L'effet mer (61)
Titres
>>> Titre complet : L'effet mer (61)
Titre en anglais : Sea-mulation (61)
Descriptif
Support : Toile sur châssis
Taille réelle : 50 x 50 cm
Référence : R-80
Copyright : EB-00046741
Pièce unique
Status : Disponible
Exclusivité Web
Un tableau, une histoire...

Il existe des départs qui ressemblent déjà à des souvenirs. Dans ce tableau, quelque chose semble s’éloigner doucement, sans que l’on sache s’il s’agit d’un bateau quittant le rivage, d’une terre qui disparaît à l’horizon ou simplement d’un instant que le temps est en train d’emporter. La composition tout entière repose sur cette ambiguïté. Au centre, une forme blanche s’élève comme une voile gonflée par un dernier souffle. Autour d’elle, les ors, les rouges et les pourpres dessinent une architecture mouvante, presque une ville portuaire imaginaire, tandis que le bleu turquoise de la mer occupe une grande partie de la toile avec une tranquillité trompeuse. Car sous cette apparente sérénité, tout est mouvement. Les couleurs se prolongent vers le bas en reflets incertains, comme si la mer refusait de conserver une image intacte de ce qu’elle reçoit. Elle transforme, étire, efface.
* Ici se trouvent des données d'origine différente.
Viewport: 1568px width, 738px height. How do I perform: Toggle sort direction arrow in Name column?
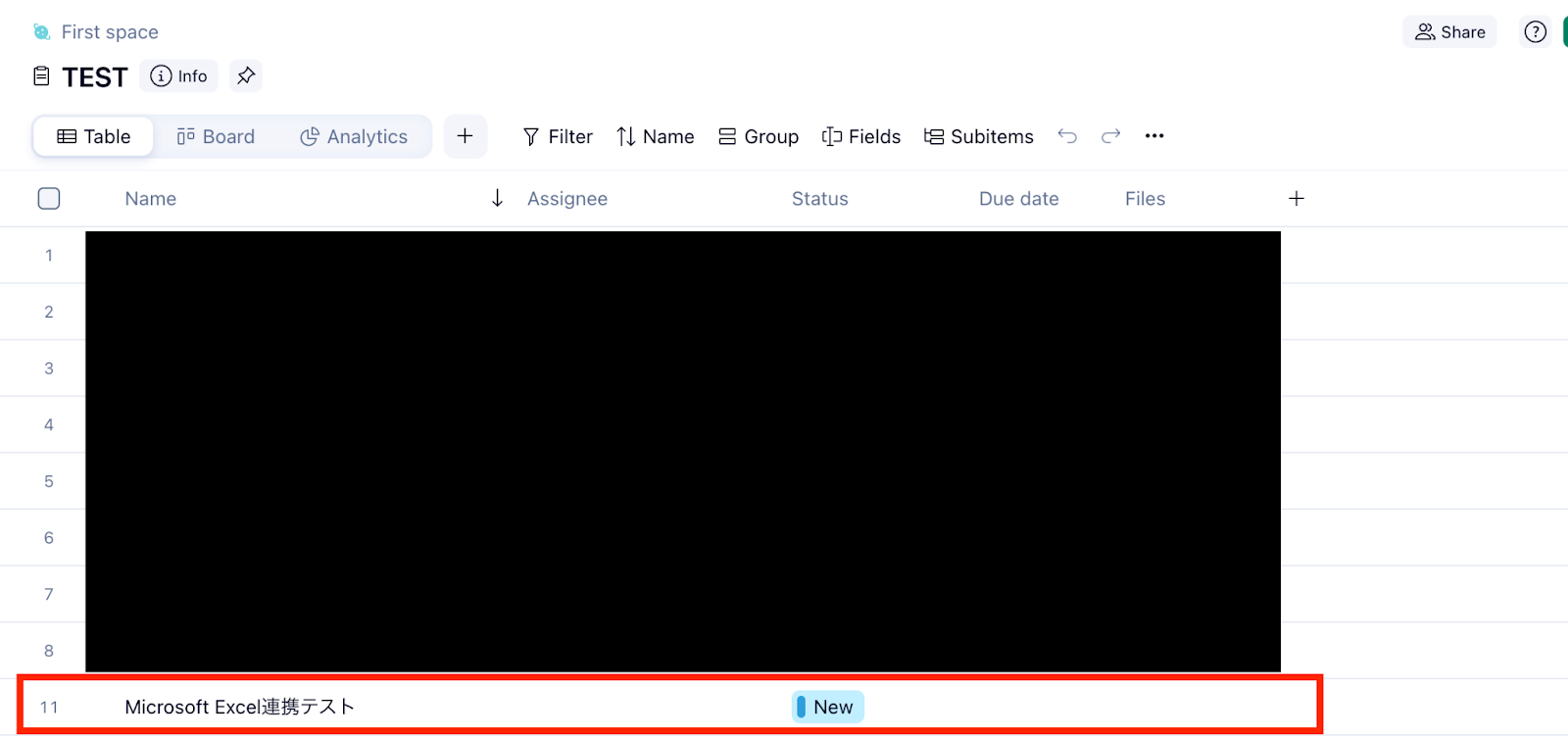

Ce qui existe au-dessus de sa surface devient autre chose dès qu’il s’y reflète. Certaines couleurs deviennent plus intenses, d’autres disparaissent ; ce qui semblait essentiel s’efface parfois, tandis qu’un détail insignifiant demeure avec une extraordinaire précision. La mer devient alors ici la mémoire liquide de l’existence. À l’horizon, les couleurs chaudes évoquent une terre encore baignée de lumière. Est-ce celle que le voyageur vient de quitter ? Celle vers laquelle il se dirige ? Ou le souvenir d’un endroit qui n’existe déjà plus autrement qu’en lui ? Le tableau ne répond pas. Il laisse simplement la voile poursuivre son mouvement. Et cette voile blanche, fragile mais lumineuse, pourrait être ce que chacun emporte lorsqu’il prend véritablement la mer : quelques souvenirs, quelques espoirs, quelques blessures aussi — tout ce qui constitue cette cargaison invisible avec laquelle nous traversons la vie. Car partir ne signifie jamais tout abandonner. Nous emportons nos rivages avec nous. Et longtemps après qu’ils ont disparu derrière l’horizon, leur lumière continue de se refléter dans notre sillage.